A second limitation is that, despite the eligibility of both healthy men and women, all of the subjects enrolled in the study were men. Pharmacodynamic effects were not observed with temsirolimus, but the concentration-QT effects of some agents, such as quinidine, are more evident in women than in men [19]. Additionally, the study population comprised predominantly (97%) white and black subjects; thus, the effect in Asian subjects was not assessed. Finally, only single doses of temsirolimus were administered and, therefore, the potential for cardiac accumulation of temsirolimus or sirolimus that might occur at steady-state levels, albeit anticipated to be modest, was not captured. In this study, PK parameters were closely comparable to values observed from previous pooled data reported with the administration of IV temsirolimus 25 mg in cancer patients [20, 21], in whom no evidence of treatment-emergent QTc prolongation or cardiac dysfunction was observed.

The absence of an effect of temsirolimus on the QTc interval is particularly noteworthy given that other targeted therapies approved for the treatment for advanced RCC have been found to be associated with cardiac toxicities. The multitargeted tyrosine kinase inhibitors that target the VEGF receptor pathway (sunitinib, sorafenib, and pazopanib) are an important part of standard therapy for RCC, but their potential for cardiac dysfunction, including heart failure, left ventricular arrhythmia, hypertension, myocardial infarction, and thromboembolism, requires careful monitoring [2224] In patients with advanced cancer, sunitinib has a dose-dependent effect on the QTc interval [25]. Prolongation of the QTc interval has also occurred in patients with RCC treated with pazopanib [26]. A modest QTc prolongation was observed with sorafenib in patients with advanced cancer, but the magnitude of the effect was not thought to be clinically significant in this setting [27]. Knowledge of the differential cardiovascular safety profiles of the targeted therapies for advanced RCC is of particular importance for patients who are elderly or who have cardiovascular comorbidities, as well as for those in whom longer-term treatment or the sequential use of these agents following disease progression is anticipated.

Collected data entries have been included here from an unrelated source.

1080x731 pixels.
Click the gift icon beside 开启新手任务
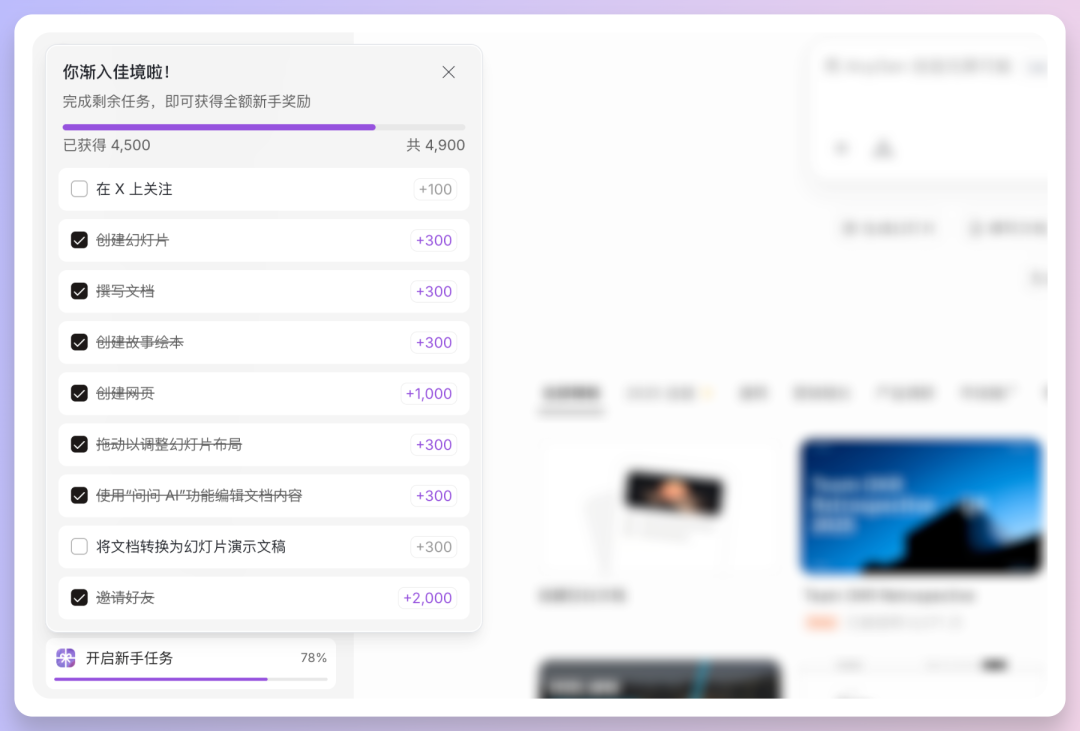click(x=66, y=658)

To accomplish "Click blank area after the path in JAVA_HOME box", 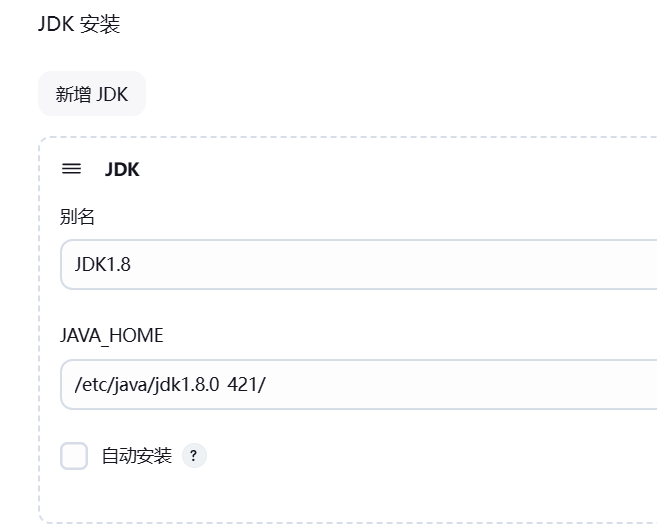I will pyautogui.click(x=461, y=384).
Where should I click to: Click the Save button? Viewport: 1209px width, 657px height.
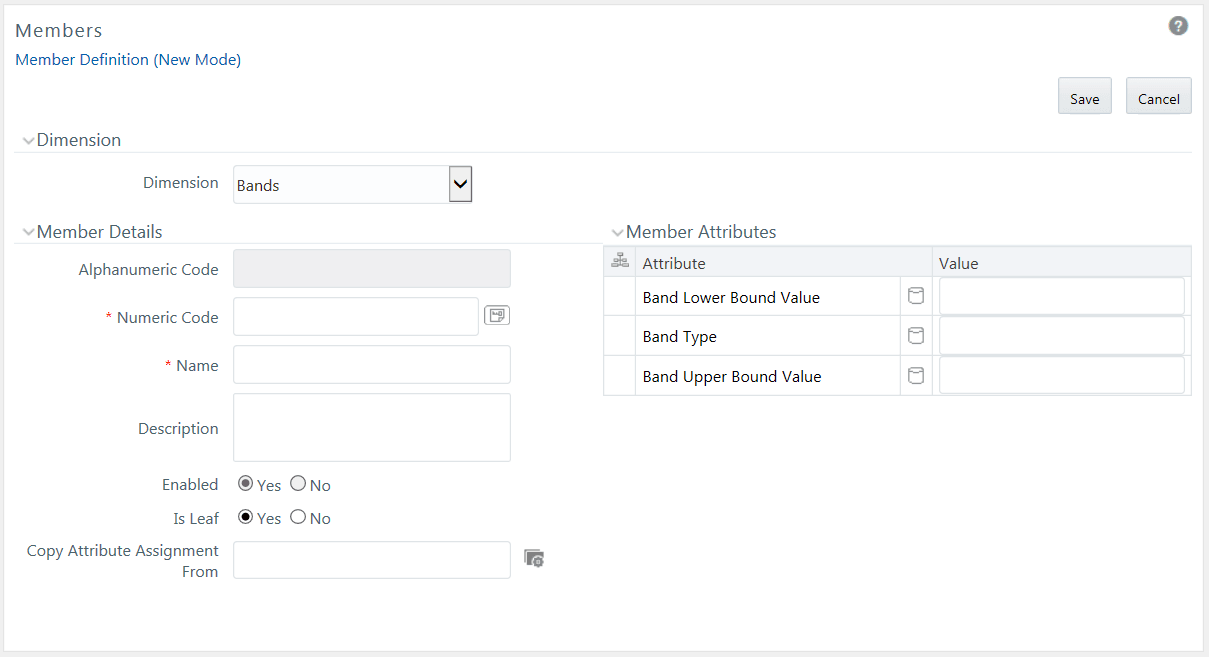click(1084, 97)
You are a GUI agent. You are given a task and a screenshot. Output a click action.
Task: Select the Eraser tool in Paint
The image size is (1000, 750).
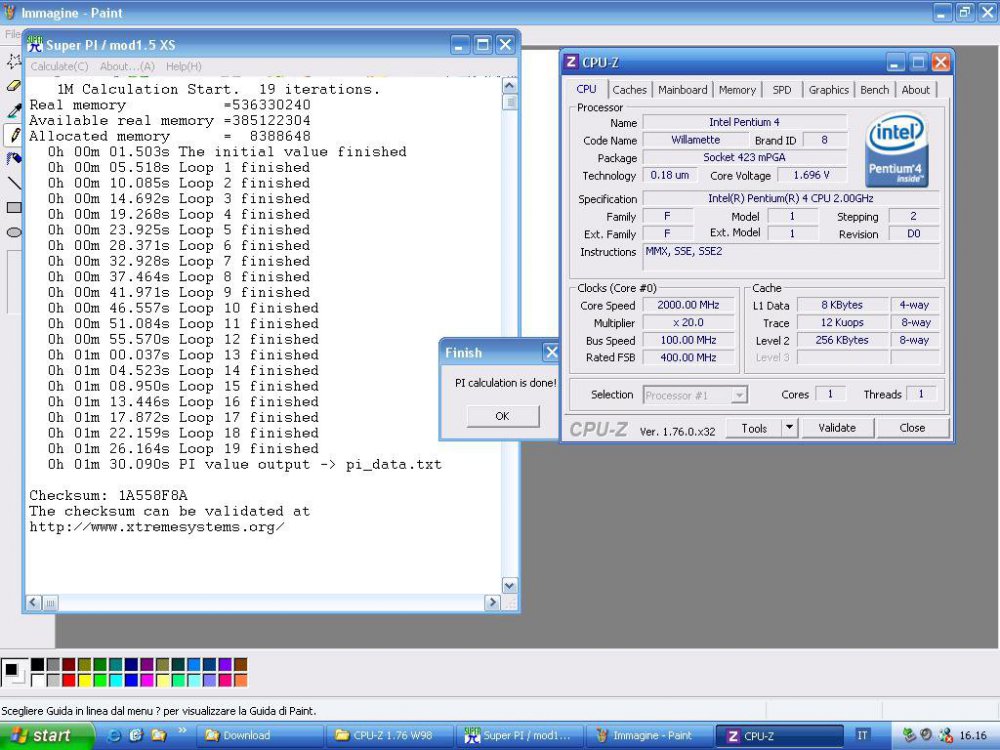pyautogui.click(x=12, y=84)
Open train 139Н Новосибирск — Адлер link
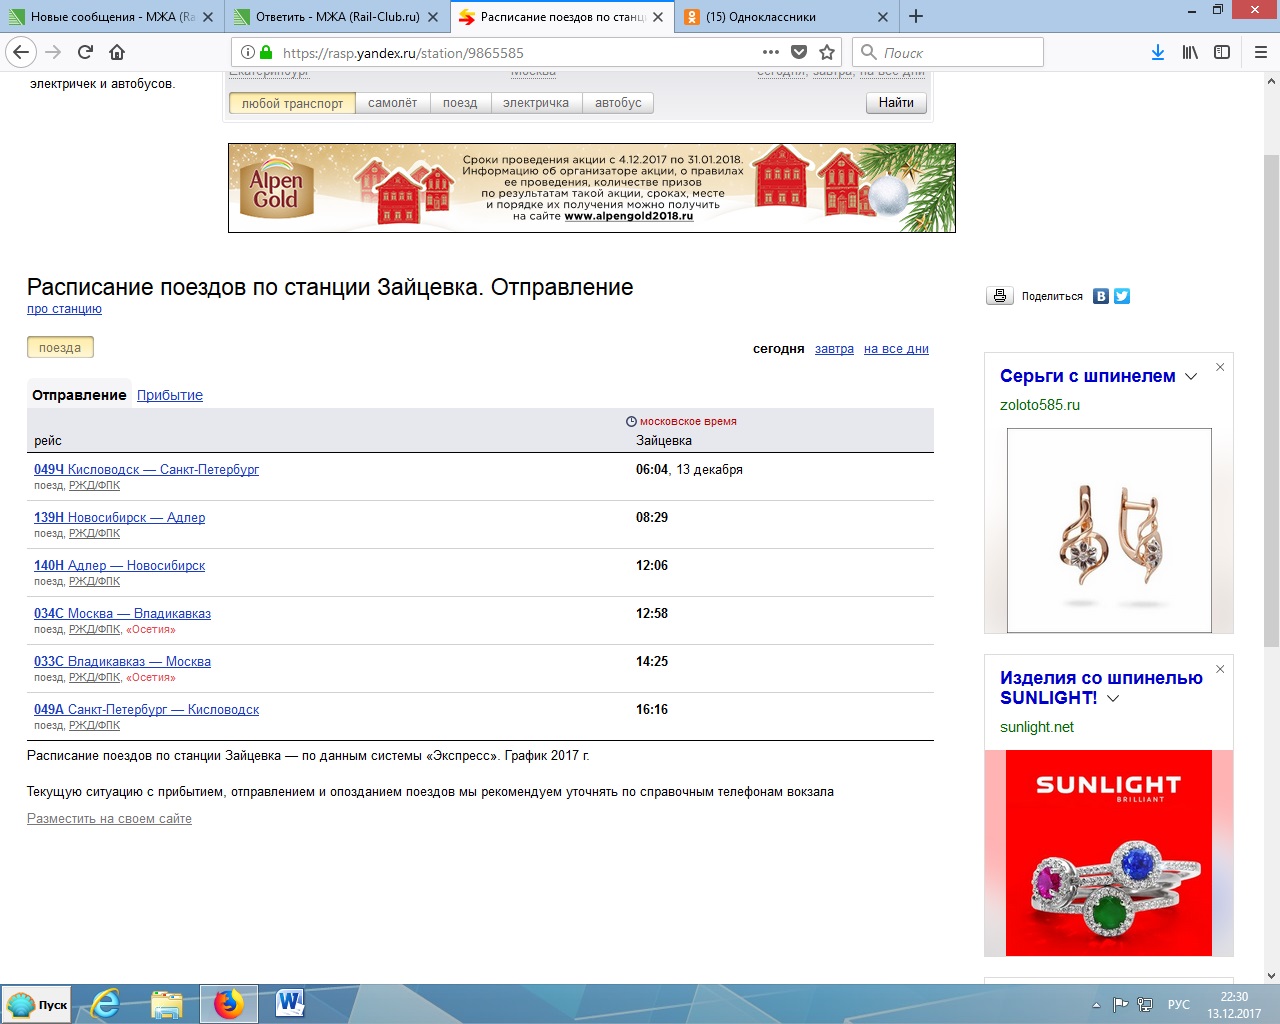 (x=119, y=517)
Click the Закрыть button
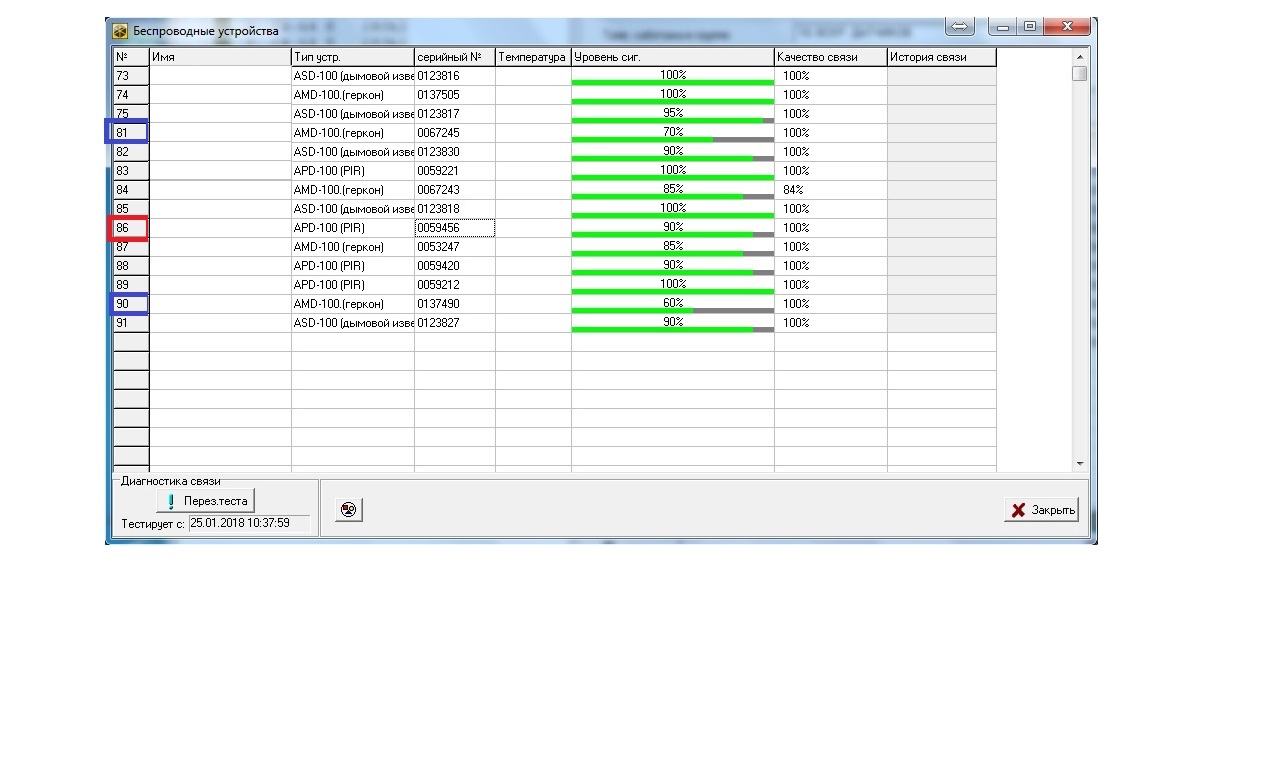 point(1041,510)
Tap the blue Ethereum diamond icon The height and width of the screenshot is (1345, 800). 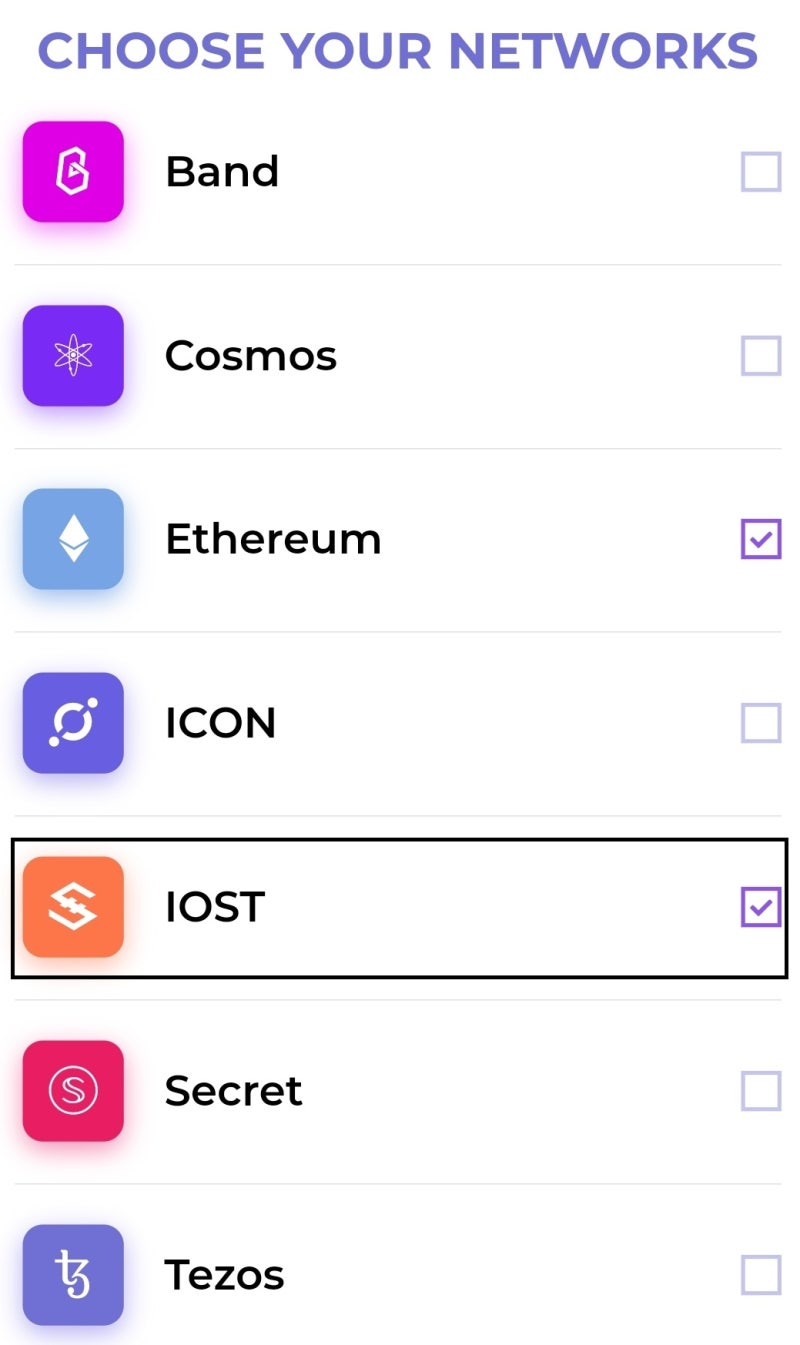click(x=73, y=539)
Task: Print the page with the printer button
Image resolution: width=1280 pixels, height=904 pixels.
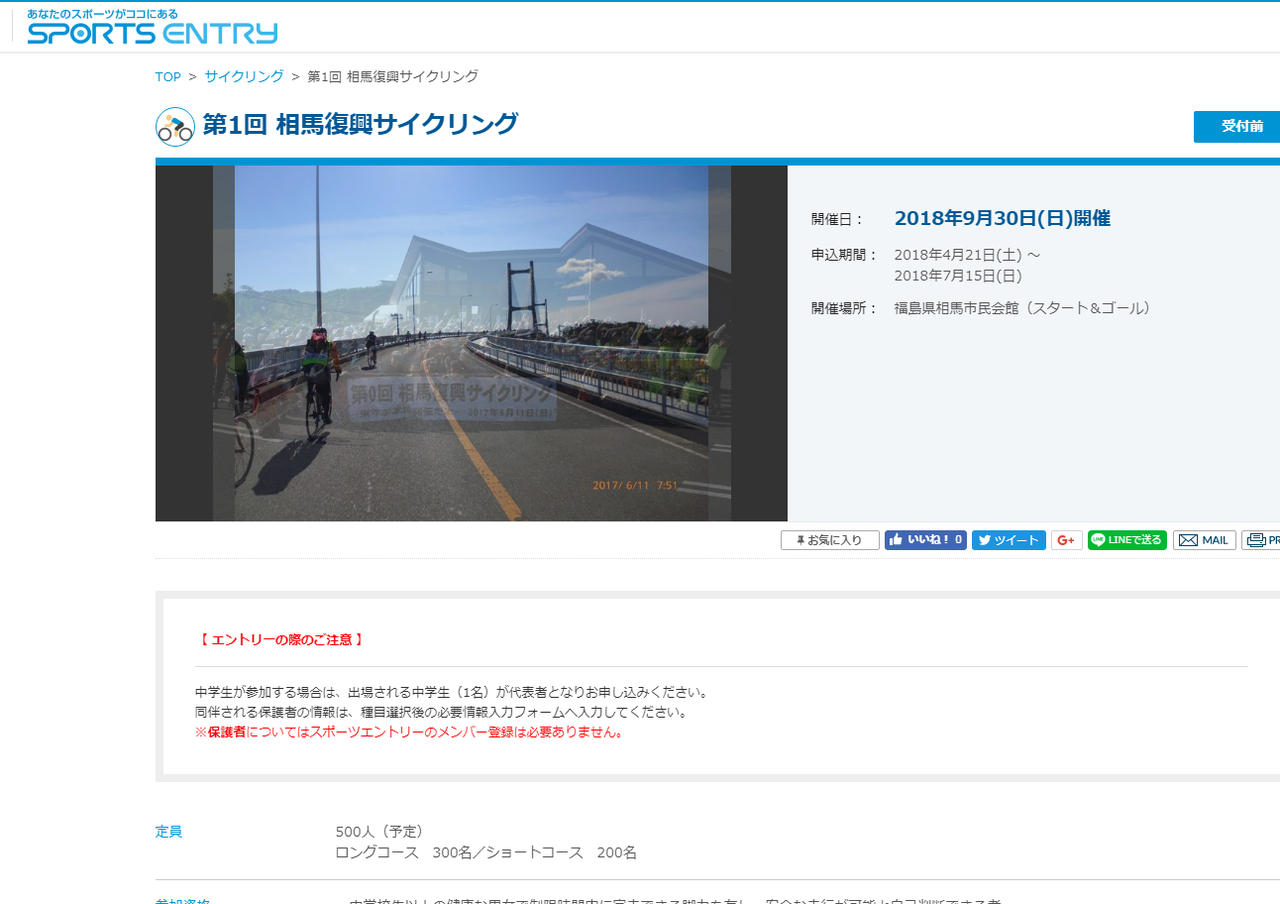Action: pos(1262,540)
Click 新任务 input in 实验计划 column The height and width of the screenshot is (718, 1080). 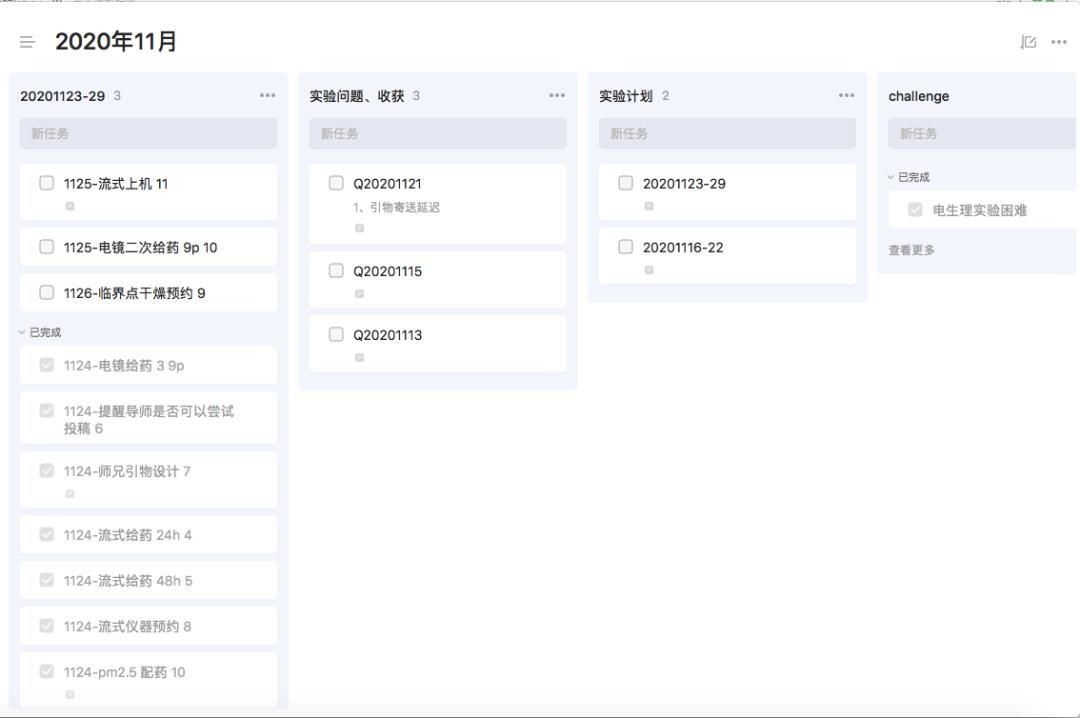coord(727,133)
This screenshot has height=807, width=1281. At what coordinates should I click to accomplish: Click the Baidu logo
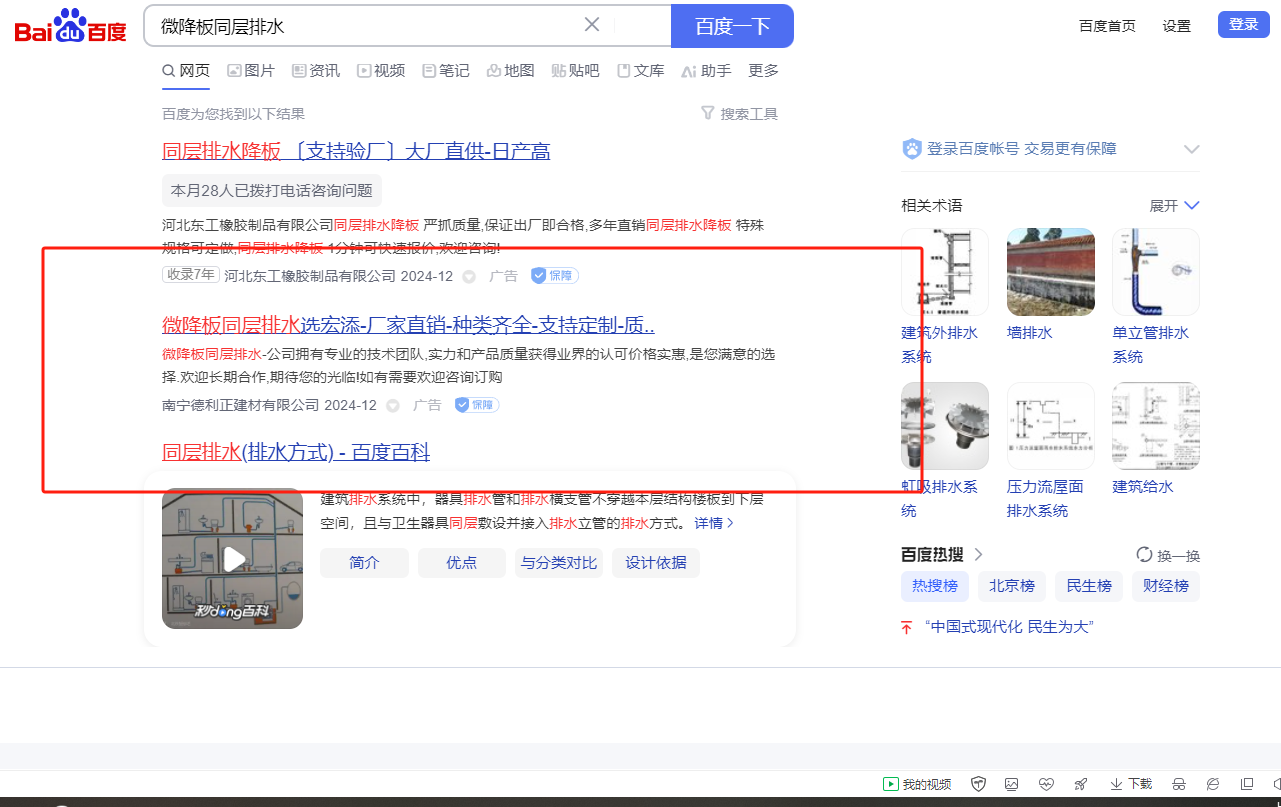(70, 26)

In conclusion, the 25 mg i.v. dose of temsirolimus, which is the recommended dose for patients with advanced RCC, is not associated with changes in the QT interval that reach clinical or regulatory significance.

Acknowledgments

This study was sponsored by Wyeth Research, which was acquired by Pfizer Inc in October 2009. We thank all of the participants, research nurses, study coordinators, and operations staff who participated in this study. We also thank Christine H. Blood, PhD, of Peloton Advantage, LLC, for assistance with manuscript preparation, which was funded by Pfizer Inc.

Conflict of interest

At the time of this study, all authors were employees of Wyeth Pharmaceuticals. In addition, J. Boni, C. Leister, and D. Sonnichsen were stockholders in Wyeth.